_TASK DETAILS:_ Reproduce word for word the part of the passage on mixing a watercolor binder that begins at the words "Immy’s binder recipe" and stops after "process, have patience.".

_PASSAGE PROVIDED:_
=====

After a tea break with an inspired selection of biscuits, we settled down to the task of creating a binder to add to the pigment to turn it into paint. Using a different binder with the same pigment, you can create oil colours, acrylics or egg tempera paints. Today we were creating water colours and so first we required some kind of gum – in this case, gum arabic. I had only been aware of the liquid version that we stock in the shop but Immy’s came as unrefined lumps of gum which looked a lot like cough sweets. This was ground down to a powder and would need to be dissolved in water – usually distilled water but boiled and cooled tap water would do too.
Vegetable glycerine was another ingredient. This is a humectant that helps the mixed paint retain enough moisture to stop your pans from drying out completely. We also added honey because the glucose acts as a plasticiser. Honey is also a humectant and so the dual benefits make it especially useful but vegans could use agave syrup or glucose syrup instead. Ox-gall, used to improve the flow of paint, is another ingredient that vegans and vegetarians might want to avoid – we didn’t use it today.
Immy’s binder recipe was as follows:
• 200ml water
• 100g gum arabic powder
• 50ml vegetable glycerine
• 25ml honey
• 1 drop each clove oil & tea tree oil
Easy to remember with the numbers decreasing by half as it goes along (except for the oils but you can remember that it’s just a drop each). As Immy says:
‘Don’t take mine as the single best method - that’s not how this work! Try recipes, tweak them… trial and error is how it goes.’
So Immy carefully added the powdered gum arabic to the water and we all gave it a stir. As we were warned, it looked disgusting but should, after 24-48 hours, result in a clear-ish concoction. To that, you add your glycerine solution, the honey and the oils and leave overnight. This is not a quick process, have patience.

=====

_RAW DATA:_

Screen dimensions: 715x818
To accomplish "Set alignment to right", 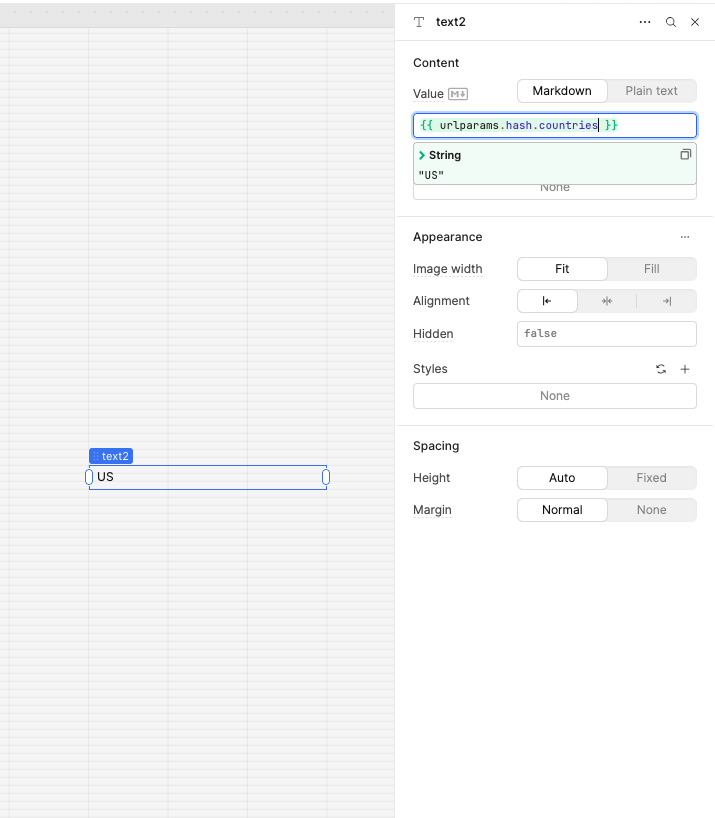I will tap(666, 301).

=====

_TASK ANSWER:_
Immy’s binder recipe was as follows:
• 200ml water
• 100g gum arabic powder
• 50ml vegetable glycerine
• 25ml honey
• 1 drop each clove oil & tea tree oil
Easy to remember with the numbers decreasing by half as it goes along (except for the oils but you can remember that it’s just a drop each). As Immy says:
‘Don’t take mine as the single best method - that’s not how this work! Try recipes, tweak them… trial and error is how it goes.’
So Immy carefully added the powdered gum arabic to the water and we all gave it a stir. As we were warned, it looked disgusting but should, after 24-48 hours, result in a clear-ish concoction. To that, you add your glycerine solution, the honey and the oils and leave overnight. This is not a quick process, have patience.